Durante casi dos siglos, esta banca de cuentas corrientes funcionó con absoluto respaldo y reputación intachable. Sin embargo, a finales del siglo XVIII, el banco empezó a desviar recursos de su cartera de metal hacia operaciones con la Compañía Holandesa de las Indias Orientales (VoC). En 1789 se hizo público que se habían concedido cuantiosos préstamos a la VoC, comprometiendo buena parte de sus reservas líquidas en un activo muy expuesto a la volatilidad de las acciones comerciales.
El impacto no se hizo esperar: el agio —la prima que los usuarios estaban dispuestos a pagar por cambiar moneda corriente a florines‑banco— cayó primero por debajo del 2 % y, en pocos meses, la confianza se evaporó. Incapaz de restablecer su liquidez y con el balance agotado por las pérdidas, el Banco de Ámsterdam cerró sus puertas en agosto de 1790.
Este episodio ilustra que incluso un banco con encaje del 100 % puede quebrar si sacrifica su liquidez en busca de rentabilidades más elevadas. No es el coeficiente de caja el que asegura la viabilidad, sino una gestión prudente de los activos y la capacidad de responder a demandas de efectivo imprevistas. En última instancia, la fortaleza de un banco radica en el equilibrio entre la seguridad de sus reservas y la calidad de sus inversiones.
De igual manera, llamar “estafa” a la práctica de la reserva fraccionaria, entendida como ese mecanismo bancario basado en depósitos irregulares, parte de un malentendido sobre la naturaleza jurídica de dichos contratos. Aunque en apariencia el banco recibe dinero para custodiarlo, en realidad el depósito irregular —como bien explica Huerta de Soto— transforma la relación en una obligación de restitución de un equivalente, no en la mera guarda de una cosa específica.
En primer lugar, el depósito regular y el depósito irregular comparten un origen contractual parecido, pero divergen en el tratamiento de la propiedad. En el depósito clásico, el depositario guarda un bien mueble concreto y lo devuelve tal cual, preservando su forma y estado originales. Por el contrario, en el depósito de bienes fungibles (dinero, trigo, aceite), el depositario adquiere la propiedad de las unidades entregadas y se compromete a restituir “tantundem” (la misma cantidad y calidad), lo que en la práctica convierte el vínculo en una relación crediticia más semejante al mutuo que al depósito tradicional.
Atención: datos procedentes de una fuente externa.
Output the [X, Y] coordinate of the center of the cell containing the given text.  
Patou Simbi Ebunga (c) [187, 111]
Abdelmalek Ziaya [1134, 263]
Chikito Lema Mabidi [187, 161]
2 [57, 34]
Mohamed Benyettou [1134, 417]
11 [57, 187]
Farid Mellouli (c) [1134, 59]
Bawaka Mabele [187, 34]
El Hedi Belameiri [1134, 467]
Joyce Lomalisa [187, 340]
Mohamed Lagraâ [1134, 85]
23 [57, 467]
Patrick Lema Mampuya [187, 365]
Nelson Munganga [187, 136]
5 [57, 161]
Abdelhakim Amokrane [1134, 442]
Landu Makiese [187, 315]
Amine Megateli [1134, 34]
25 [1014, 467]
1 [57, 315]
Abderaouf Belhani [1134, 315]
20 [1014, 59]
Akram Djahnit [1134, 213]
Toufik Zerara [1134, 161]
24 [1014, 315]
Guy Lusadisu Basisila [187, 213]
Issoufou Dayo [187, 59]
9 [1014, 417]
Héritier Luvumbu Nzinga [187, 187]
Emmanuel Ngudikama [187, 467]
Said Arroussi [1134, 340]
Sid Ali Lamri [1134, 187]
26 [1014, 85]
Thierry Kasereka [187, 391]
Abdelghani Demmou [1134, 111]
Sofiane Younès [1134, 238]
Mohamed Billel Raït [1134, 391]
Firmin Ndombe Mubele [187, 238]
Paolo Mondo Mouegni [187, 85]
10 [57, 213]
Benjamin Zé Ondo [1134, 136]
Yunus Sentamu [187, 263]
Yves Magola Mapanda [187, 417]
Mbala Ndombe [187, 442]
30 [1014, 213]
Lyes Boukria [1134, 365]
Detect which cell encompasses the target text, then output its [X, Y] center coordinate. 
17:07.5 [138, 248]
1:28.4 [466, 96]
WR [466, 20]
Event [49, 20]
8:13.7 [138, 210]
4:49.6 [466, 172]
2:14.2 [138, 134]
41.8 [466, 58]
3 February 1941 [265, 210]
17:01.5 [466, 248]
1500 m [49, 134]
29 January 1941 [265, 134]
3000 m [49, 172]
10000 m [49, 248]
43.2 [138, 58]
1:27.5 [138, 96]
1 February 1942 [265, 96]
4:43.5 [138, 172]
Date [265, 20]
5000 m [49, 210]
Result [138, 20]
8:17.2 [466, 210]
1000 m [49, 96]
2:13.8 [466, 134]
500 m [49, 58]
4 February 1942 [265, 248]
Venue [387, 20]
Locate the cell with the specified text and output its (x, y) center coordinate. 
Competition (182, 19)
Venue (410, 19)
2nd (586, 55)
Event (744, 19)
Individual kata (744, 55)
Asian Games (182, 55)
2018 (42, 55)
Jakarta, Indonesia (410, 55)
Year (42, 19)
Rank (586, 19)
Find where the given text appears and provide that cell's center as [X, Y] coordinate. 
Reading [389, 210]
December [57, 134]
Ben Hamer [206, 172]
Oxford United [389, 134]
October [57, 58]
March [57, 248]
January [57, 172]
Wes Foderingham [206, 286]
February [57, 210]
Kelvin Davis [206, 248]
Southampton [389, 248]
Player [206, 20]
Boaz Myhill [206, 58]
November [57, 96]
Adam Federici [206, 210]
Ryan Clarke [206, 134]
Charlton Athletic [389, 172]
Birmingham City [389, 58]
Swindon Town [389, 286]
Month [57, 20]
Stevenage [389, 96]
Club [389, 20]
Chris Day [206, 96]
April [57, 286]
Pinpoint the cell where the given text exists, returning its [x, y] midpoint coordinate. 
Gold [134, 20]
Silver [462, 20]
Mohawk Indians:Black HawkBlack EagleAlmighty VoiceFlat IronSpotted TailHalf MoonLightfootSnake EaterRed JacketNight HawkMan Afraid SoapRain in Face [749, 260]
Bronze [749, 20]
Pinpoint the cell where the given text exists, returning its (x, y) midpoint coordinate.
En segundo lugar, la obligación esencial en el depósito irregular no es custodiar físicamente los mismos granos de trigo o monedas depositadas, sino garantizar la devolución de un equivalente. Esta distinción es clave: mientras que en el depósito regular la garantía radica en la inmovilidad y conservación del bien, en el depósito irregular la seguridad se basa en la responsabilidad del depositario de restituir la cantidad convenida, pudiendo utilizar libremente los bienes fungibles en tanto mantenga la capacidad de pago.
Por último, exigir un coeficiente de caja del 100 % como si fuese una obligación jurídica del depósito irregular malinterpreta la libertad que la normativa confiere al depositario. La verdadera esencia del vínculo es la restitución del tantundem, y no la inmovilización permanente de los fondos. Para considerarlo una estafa, haría falta engañar al depositante sobre la naturaleza del contrato o la imposibilidad de devolver lo acordado, cosa que no ocurre cuando ambas partes entienden claramente su contenido crediticio.
En suma, calificar de estafa la reserva fraccionaria equivale a desconocer que el depósito irregular implica una obligación de devolución abstracta más que un mandato de custodia física, y que el depositante, convertido en acreedor, recibe exactamente lo pactado cuando solicita su tantundem. Por ello, es jurídicamente incorrecto y conceptualmente impreciso tildar esta práctica de engañosa o fraudulenta.
Hasta aquí dejo señaladas mis discrepancias. Creo que la verdadera estafa se constituye a través de privilegios y arbitrariedades desde el Estado, por lo que, en general, comparto la tesis principal de César. No quiero señalar otros tipos de problemas que conlleva la banca central, pues confío en que César expondrá esos temas en futuros artículos. Hubo períodos de banca libre (sin banco central) y existen numerosas experiencias exitosas documentadas.